Não faltam exemplos históricos desse legado. Mas não bastam para explicar como a corrupção se renova e reinventa, se espalhou tanto e escorre por todas as frestas. Para entender como chegamos a esse ponto, é bom examinar o trabalho conjunto de diferentes fatores. A impunidade é um deles. O inchaço do Estado é outro. O messianismo colabora. A arte de mentir também faz sua parte, e bem grande, sobretudo para gente facilmente enganável porque a educação lhe é negada. Para sermos um país diferente, vamos precisar mudar tudo isso.
A impunidade vem dos mecanismos criados por quem tem poder, para aí se manter. Um eficiente sistema de infinitas instâncias protelatórias e incontáveis recursos e tecnicalidades para afastar de si as penas da lei. Estas só se aplicam a quem não tem como utilizá-los em seu benefício. Daí o juiz Sérgio Moro ter saudado, como uma janela fechada para a impunidade, a decisão do STF de fazer cumprir as penas já após a condenação em segunda instância.

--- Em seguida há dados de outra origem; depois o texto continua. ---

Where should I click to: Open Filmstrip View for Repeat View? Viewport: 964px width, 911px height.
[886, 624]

Para bem manter a teia de privilégios, é necessária uma rede de cúmplices, igualmente beneficiados. Nomeações então aparelham a administração, feitas por recomendação ideológica ou intercâmbio de favores, não por merecimento e capacidade. Esse Estado inchado passa a sustentáculo do sistema. Burlando a Constituição, segundo o Jusbrasil, nosso país tem 600 mil funcionários públicos sem concurso, dos quais 23.941 em cargos de confiança (o dado é do Ministério do Planejamento). A França e a Alemanha têm uns 600 cada. Nosso sistema político tem números igualmente exagerados, com excesso de ministérios, de cargos, de deputados, de partidos, de municípios — e a toda hora surgem mais, tudo sustentado com nosso dinheiro. Isso ajuda a explicar o excesso de impostos, os gastos exorbitantes em campanhas milionárias, e a vergonhosa qualidade dos lamentáveis políticos assim eleitos. Sem falar na recusa de cortes no custeio da máquina administrativa.

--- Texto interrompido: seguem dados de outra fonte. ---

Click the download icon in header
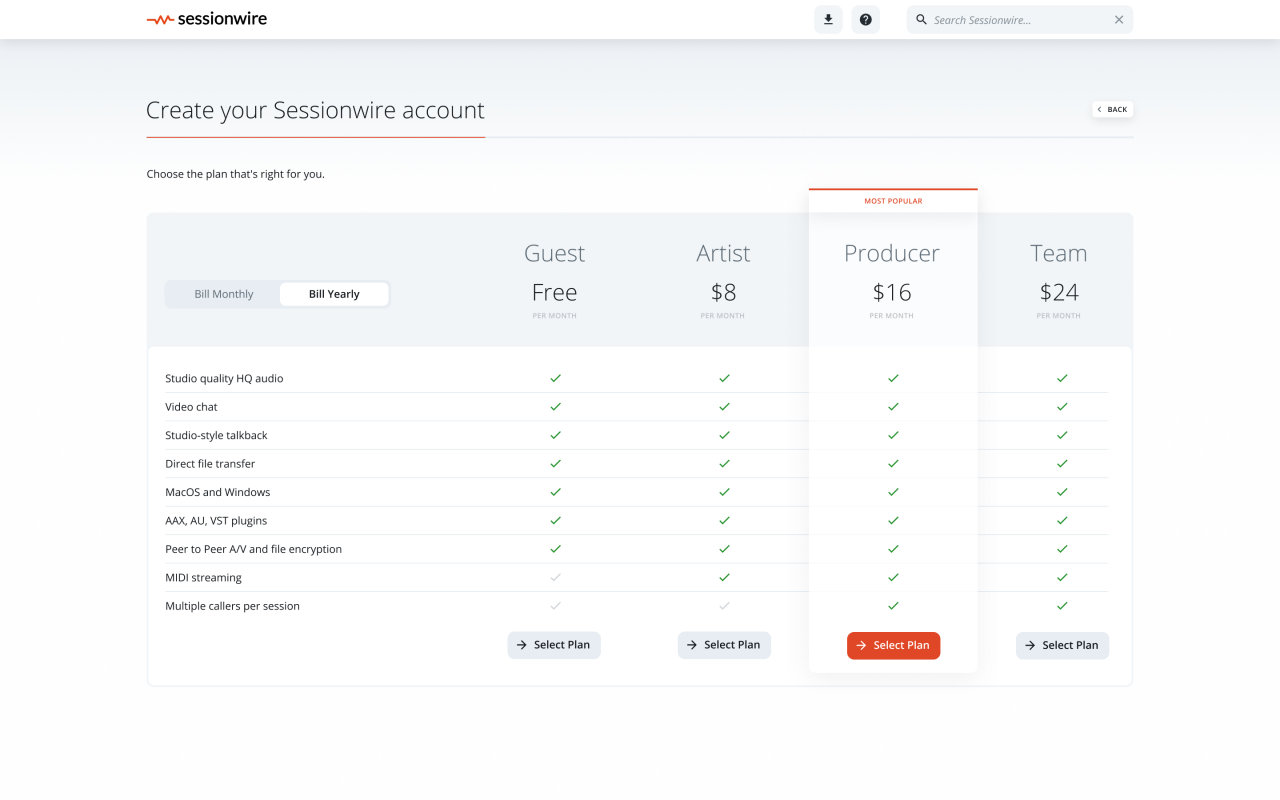Screen dimensions: 1280x800 tap(828, 20)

Para fingir que é necessário manter esse absurdo tupiniquim, a mentira campeia, a fim de desqualificar os outros e ser messiânico, garantindo que fora do Salvador de Pátria e seu bando não há nada de bom, nenhuma competência, honradez ou virtude. Mas há também que demonizar a iniciativa privada e o lucro, criando infinitos obstáculos burocráticos ao empreendedorismo individual e aos pequenos empresários, de modo a garantir a reserva de mercado e os privilégios a algumas grandes empresas escolhidas, que ajudam a sustentar esse esquema numa bilionária troca de favores. As recentes investigações policiais estão revelando a extensão dessas práticas e os fios que as ligam às campanhas eleitorais.

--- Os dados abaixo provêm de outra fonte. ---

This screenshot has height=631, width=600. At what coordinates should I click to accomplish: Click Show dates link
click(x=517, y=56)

Essas campanhas devem ser longas, caras, cheias de truques. Para que o esquema dê frutos e perpetue a ocupação do poder, é indispensável utilizar espertas técnicas de marketing, sem qualquer escrúpulo de mentir. Caluniam-se os adversários, promete-se qualquer coisa, varia-se de “paz e amor” a jararaca, conforme a necessidade do momento. Produzem-se filmes com imagens de livros sumindo das mãos das crianças ou pratos de comida desaparecendo das mesas se o eleitor ousar votar de acordo com sua preferência e trair o Grande Pai, a quem deve obediência para lhe garantir a vitória na guerra. Acusa-se o outro de tudo aquilo de que se poderia ser acusado. Ganha quem for o gatilho mais rápido.
E isso cola? Cola, se garantido pela educação de péssimo nível, num sistema que nega o contato com ideias variadas que poderiam desenvolver a visão crítica. Interessa ao sistema clientelista que as escolas recusem leitura literária (que ensina a ver de outros pontos de vista) e qualquer estudo baseado na matemática. A cegueira à realidade da economia assegura a docilidade diante de decisões baseadas em dogmas ideológicos, e não em análises racionais. E quando a consequência desses erros gera grave crise econômica, nada como um pouquinho mais de retórica e marketing para insistir no erro e enganar os trouxas de novo.
Mas vem a hora em que o gigante se espreguiça como se quisesse acordar. Será que abre os olhos e se levanta? Afinal, era a promessa bíblica: bem-aventurados os que têm fome e sede de justiça, porque serão saciados. Talvez seja essa esperança que, ao celebrar a justiça, as ruas em verde e amarelo lembraram a todos no domingo — que em menos de uma semana já parece no século passado.